Join us for a very special, intimate evening of solo acoustic music with a Tucson favorite, Vince Gill!
Vince paid nearly a decade-and-a-half of dues en route to becoming one of the most popular country stars of the ’90s. Starting out as a bluegrass singer and multi-instrumentalist, he initially made his name with country-rockers Pure Prairie League and spent the ’80s as part of country’s new traditionalist movement before finding massive success as a contemporary country hitmaker. Gill had strong mainstream appeal, yet enough songwriting chops and grounding in tradition that he could maintain his artistic credibility without being branded a crossover-happy hack. That balance made him the kind of performer who awards ceremonies can feel good about honoring, and honor him they did: Gill has won more CMA Awards than any performer in history, and his 14 Grammys tie him with Chet Atkins for the most ever by a country artist.
It would be easy for Vince Gill to kick back a bit – After all, when you’ve sold more than 26 million albums, won 20 Grammys, and earned 18 CMA Awards (including two Entertainer of the Year trophies), you’ve done it all, right? Not a chance, says this musician extraordinaire, who just produced his 18th album, Down to My Last Bad Habit, (available February 12).

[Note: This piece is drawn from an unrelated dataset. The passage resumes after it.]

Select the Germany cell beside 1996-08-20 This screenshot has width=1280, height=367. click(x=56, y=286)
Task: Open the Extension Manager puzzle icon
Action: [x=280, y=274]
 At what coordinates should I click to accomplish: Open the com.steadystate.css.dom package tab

“Forty years into this, it’s still as much fun as it’s ever been to play music,” says Gill. “At the end of the day, what I get excited about is doing something I haven’t done before. When I record a song, I feel successful if I’ve accomplished something new.”
That’s no small feat, considering that on his first solo album since 2011’s Guitar Slinger, Gill returns to his favorite theme, love in all its incarnations: Love sweet and celebrated (“Me and My Girl,” “My Favorite Movie”), love on fire (“Take Me Down,” “Make You Feel Real Good”), love denied (“I’ll Be Waiting for You,” “Down to My Last Bad Habit”), and love lost and mourned (“I Can’t Do This,” “Reasons for the Tears I Cry”).
This new music likewise acknowledges country’s deep roots with the steel-guitar laced “Sad One Coming On (A Song for George Jones).” Gill, who approximates Jones’ clench-jawed vocal, sang at Jones’ funeral in 2013, but he was so broken up that he could hardly get through it. He wrote the new song as a way to assuage his own pain, and to give the King of Broken Hearts his due as perhaps the greatest country singer ever.
“If something’s country, I want it to sound about 1958,” says Gill, with a laugh. “I want it deep,as honest and authentic as it should be.”